Even other media buyers were stunned by the magnitude of the falloff in syndication ad dollars at Starcom, which Muszynski said has (or had) about 12% of the overall spending in the sector. "That was the most shocking number I've read so far this year," said Tim Spengler, executive vice president, director of national broadcast for Los Angeles-based Initiative Media, which, like Starcom, is among the top buyers of syndication ad time.
Spengler said that spending among his clients will be down for syndication (as well as network and cable) and that the declines are double-digit but not anywhere near the 50% level. Generally speaking, TV budgets are down closer to 15%, maybe a little more, he claimed.

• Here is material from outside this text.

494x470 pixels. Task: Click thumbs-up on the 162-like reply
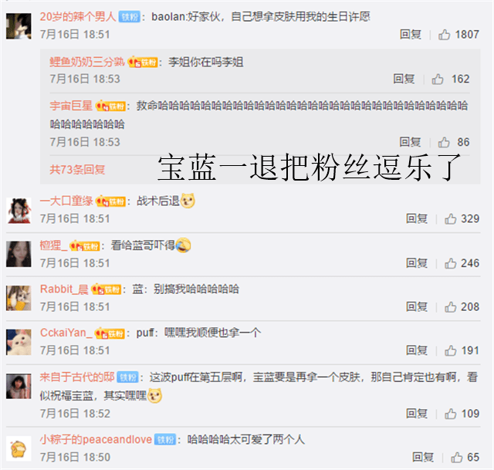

"Our budgets are going to be off in all dayparts," he said. "Which is not good news for us, or John [Muszynski] for that matter. It's not something we're happy about, but it's sort of a fact of the marketplace, and pricing is going to have to reflect that for our clients." In part, agencies get paid commissions on the dollar amount of advertising they place for a client. The more money they place for a client, the higher the commission. So it's not in the agencies' interest to spend less.
Jon Mandel, co-managing director at MediaCom, another big player in syndication (and network and cable), said overall TV budgets at his shop are down between 20% and 25%. It's difficult, he maintained, to break out syndication per se: "We don't plan syndication, cable or network separately. We just plan television."
The way MediaCom figures it, "syndication is just as good as network, which is just as good as cable," said Mandel. "We play the price-value relationships and move money between them" right up until the deals are done. So while TV overall will be down, at his shop anyway, syndication could conceivably be up. "It could be if they're smart about where the market is and cable is stupid or vice versa."
By Muszynski's estimate, Starcom's decline in syndication spending will by itself drop this year's pool of syndication dollars by 6%. "That won't decimate the market," said Marc Hirsch, president, Paramount Advertiser Services.
Hirsch, one of the biggest sellers of syndication ad time, is holding out for an up market. "Everybody is waiting to see where the marketplace is," he said. Ultimately, that sign will come from the networks, and his view is that they will demonstrate it's an up market. "The buyers have been talking about a soft market. They need confirmation from the networks that it's not a down market," he added, "and I think they'll be prepared to buy syndication up as well."
Spengler responded: "No chance. Talk is cheap, and we can both position. But when I talked to Marc's guys and I said we're off in every category, they said we don't see that. But when I asked what categories were up, they didn't haven't anything to say."
Garnett Losak, vice president of programming at Petry Media Corp., says that the sense she gets from syndicators is that the market will be down, not up. "Everybody is very tentative," she said. "One syndicator told me that, if their show does not go forward, it won't be because he hasn't cleared the show." The syndicator didn't finish the thought out loud. He didn't have to. "I knew what he meant," said Losak. "It won't go forward because they don't have any barter revenue."